In a series, reporter Shawn McAvinue spends five minutes talking with Dunedin motorsport enthusiasts about their passion for the form of racing.
KartSport Dunedin drivers father and son Arron and James Black, of Mosgiel.
When did you start racing karts, Arron?
When I was 12 my dad, Jim Black, took me and my brother Stuart out and we decided it was what we wanted to do. Dad bought us a kart to share and it snowballed from there. Stuart was about 27 when he decided to stop racing karts and I carried on.
What keeps you kart racing?
I now race two BMW touring cars with Stuart and I carried on kart racing to keep my head in the game for the car racing – then James was born and I didn’t have a choice because he’s been driving a kart since the age of 5.
Have you ever won a national title?
I’ve placed second in the nationals twice – I hope James will get a national title by the time he is my age. It’s a tough sport – a lot of people are spending a lot of money to get a national title. There are New Zealand kids racing in Italy as we speak. We don’t do that .. We just want to go out there and have a bit of fun.
Where is the next national competition?
In Hamilton next year – we’ll go to that and that’s probably all we’ll do in the North Island next year because crossing that ditch costs so much money. We did four race meetings in the North Island last year – Auckland, Taupo and two in Rotorua, including the nationals.
Did both of you race in the nationals in Rotorua over Easter?
No, just James – I decided to sit out the nationals and concentrate on running him. It was his first year in the Vortex Mini Rok , a class for 10 to 12-year-olds, which is very, very competitive. He’ll move up a class at the end of next year and it’s a completely different kettle of fish.
Will he be racing the same kart?
No, he’ll move into my chassis and we’ll have to restrict the engine on it a little bit – I’ll be ready to retire by then.
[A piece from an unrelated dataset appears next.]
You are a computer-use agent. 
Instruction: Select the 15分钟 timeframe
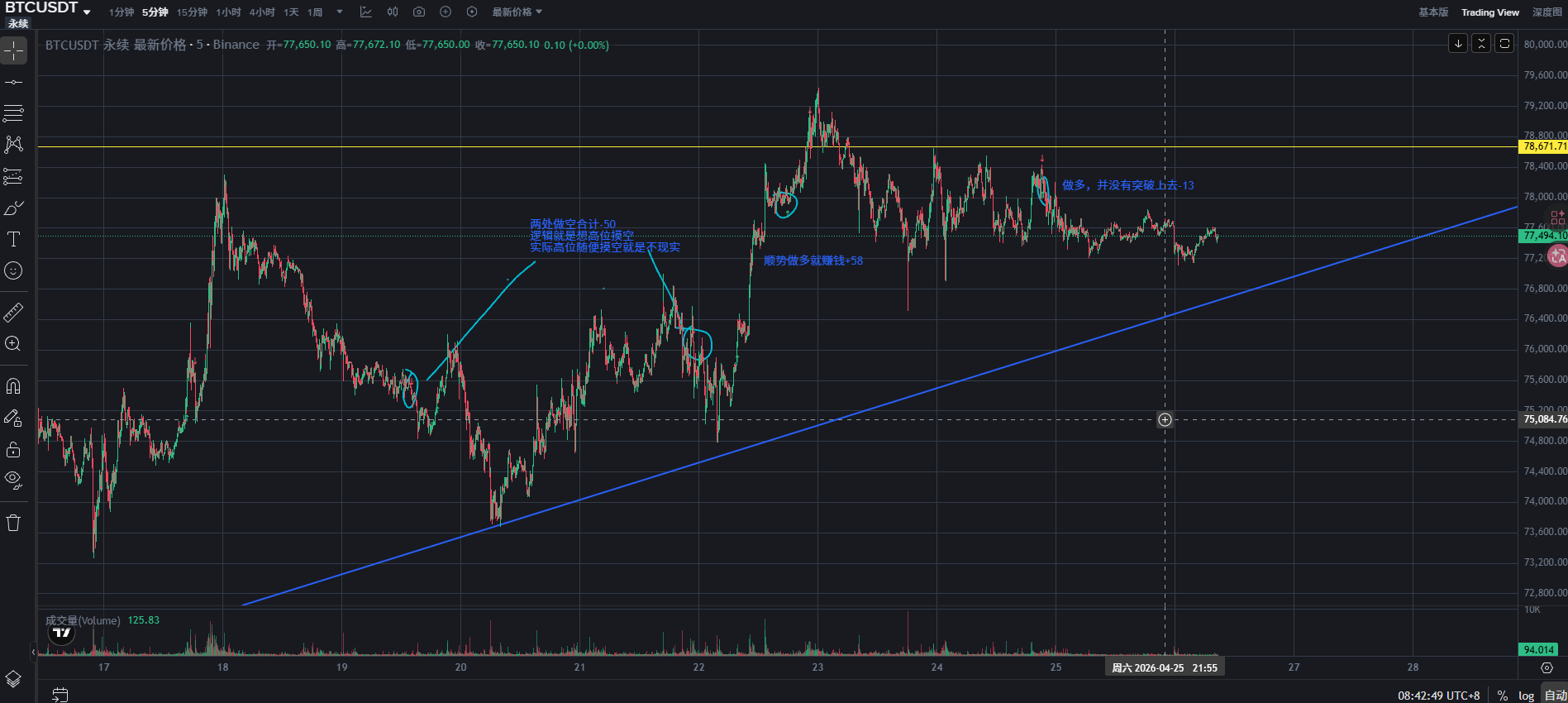[x=192, y=12]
When are you going to retire?
Arron:In the next couple of years but I’ve been saying that for a while.
His wife Julie: The little kids in the club look up to Arron and they love watching him race, so Arron has pressure to not retire.
What do you enjoy about karting, James?
James:The competitive side of it and how you can make new friends.
Arron: It’s a good family sport. We travel to Invercargill, Blenheim and Nelson with five families and we all stay together – it’s a social sport. Racing is character-building for kids – some days you win and some days you lose.